Les rebelles se replient sur Dondon et Grande-Rivière[9],[2]. Une arrière-garde de 600 hommes menée par Toussaint couvre la retraite des troupes de Biassou[9]. De Russy se lance à la poursuite des fuyards jusque dans la plaine de Grande-Rivière[2].

Pertes modifier

Les pertes des insurgés auraient été lourdes, tandis que celles des républicaines sont de neuf morts et seize blessés[1]. Les rebelles abandonnent également, selon les sources, 14[2], 15[1] ou 17 canons[4], dont deux de vingt-quatre livres[4].

Suites modifier

Par la suite Lavaux, s'empare du camp Piveteau[2]. Dans ses mémoires, Pamphile de Lacroix rapporte que « Jean-François, leur chef suprême, qui s'y trouvait en personne, eût à peine le temps de fuir de l'habitation Pivoteaux, où il avait établi son quartier-général. Ses hordes, frappées de l'apparition spontanée des troupes, ne surent pas trouver le temps de mettre le feu aux canons : elles partirent à la débandade en poussant des cris affreux; une vingtaine de fuyards furent atteints, entre autres un mulâtre libre, nommé Coco-Laroche, paré de la croix de Saint-Louis, et revêtu de l'uniforme de maréchal des camps et armées du roi, dont il usurpait le titre. Le général de Laveaux lui fit casser la tête, ainsi qu'aux autres prisonniers »[8].

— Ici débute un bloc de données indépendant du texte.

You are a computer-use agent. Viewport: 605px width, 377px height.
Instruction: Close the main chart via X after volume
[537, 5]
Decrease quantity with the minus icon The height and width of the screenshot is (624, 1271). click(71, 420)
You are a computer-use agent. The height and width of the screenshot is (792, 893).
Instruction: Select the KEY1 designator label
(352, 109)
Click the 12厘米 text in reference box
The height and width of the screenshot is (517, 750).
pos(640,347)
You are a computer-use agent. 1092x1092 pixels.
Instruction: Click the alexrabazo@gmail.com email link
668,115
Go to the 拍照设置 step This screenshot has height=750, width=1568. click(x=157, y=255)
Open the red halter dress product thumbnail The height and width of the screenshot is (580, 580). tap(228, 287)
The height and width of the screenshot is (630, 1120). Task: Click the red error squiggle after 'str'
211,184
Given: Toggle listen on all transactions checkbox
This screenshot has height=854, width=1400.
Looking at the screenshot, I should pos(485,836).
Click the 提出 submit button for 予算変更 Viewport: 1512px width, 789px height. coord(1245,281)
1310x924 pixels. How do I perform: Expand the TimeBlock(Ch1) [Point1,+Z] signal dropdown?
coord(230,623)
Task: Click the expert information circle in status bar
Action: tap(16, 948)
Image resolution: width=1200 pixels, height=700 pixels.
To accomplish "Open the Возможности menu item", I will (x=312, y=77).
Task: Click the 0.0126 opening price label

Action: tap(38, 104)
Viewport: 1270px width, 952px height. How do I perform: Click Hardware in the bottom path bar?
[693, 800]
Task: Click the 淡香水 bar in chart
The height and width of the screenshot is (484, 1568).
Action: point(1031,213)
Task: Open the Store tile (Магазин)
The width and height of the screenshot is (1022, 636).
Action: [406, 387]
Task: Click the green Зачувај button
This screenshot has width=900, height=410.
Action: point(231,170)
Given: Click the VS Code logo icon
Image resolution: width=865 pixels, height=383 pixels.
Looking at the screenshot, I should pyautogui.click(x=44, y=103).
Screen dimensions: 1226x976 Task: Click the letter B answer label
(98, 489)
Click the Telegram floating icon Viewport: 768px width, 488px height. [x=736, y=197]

Le 25, la colonne de Nully s'empare de Dondon, que Jean-François abandonne pour se retirer sur Vallières[1]. Nully occupe huit autres positions, ne rencontrant une forte opposition qu'au camp du Petit-Thouars[2].

Le 12 février, Lavaux, malade, est contraint de retourner au Cap, mais il laisse plusieurs garnisons pour tenir les positions conquises[1].

D'après Pamphile de Lacroix, à l'issue de la campagne, des milliers d'insurgés viennent faire leur soumission : « La terreur se mit dans la révolte. Sur le simple avis qu'on fit circuler d'une amnistie, les insurgés vinrent par milliers demander grâce; parmi eux se trouvaient des anciens libres que les blancs furieux voulaient immoler; mais qui recevaient accueil et protection des hommes de couleur placés auprès du général de Laveaux. Ce général, à l'imitation des commissaires, leur montrait une confiance illimitée »[8].

Notes et références modifier

  1. a b c d e f g h i j k l m n o p q r s t u v et w Saint-Rémy 1850, p. 56-58.
  2. a b c d e f g h i j k l m n o p q r s t u v w x et y Madiou, t. I, 1847, p. 123-125.
  3. a et b Hazareesingh 2020, p. 92.
  4. a b c d et e Smartt Bell 2007, p. 72.
  5. Saint-Rémy 1850, p. 52.
  6. Hazareesingh 2020, p. 80-81.
  7. Descourtilz 1795, p. 259-260.
  8. a b et c Lacroix 1819, p. 230-231.
  9. a et b Smartt Bell 2007, p. 78.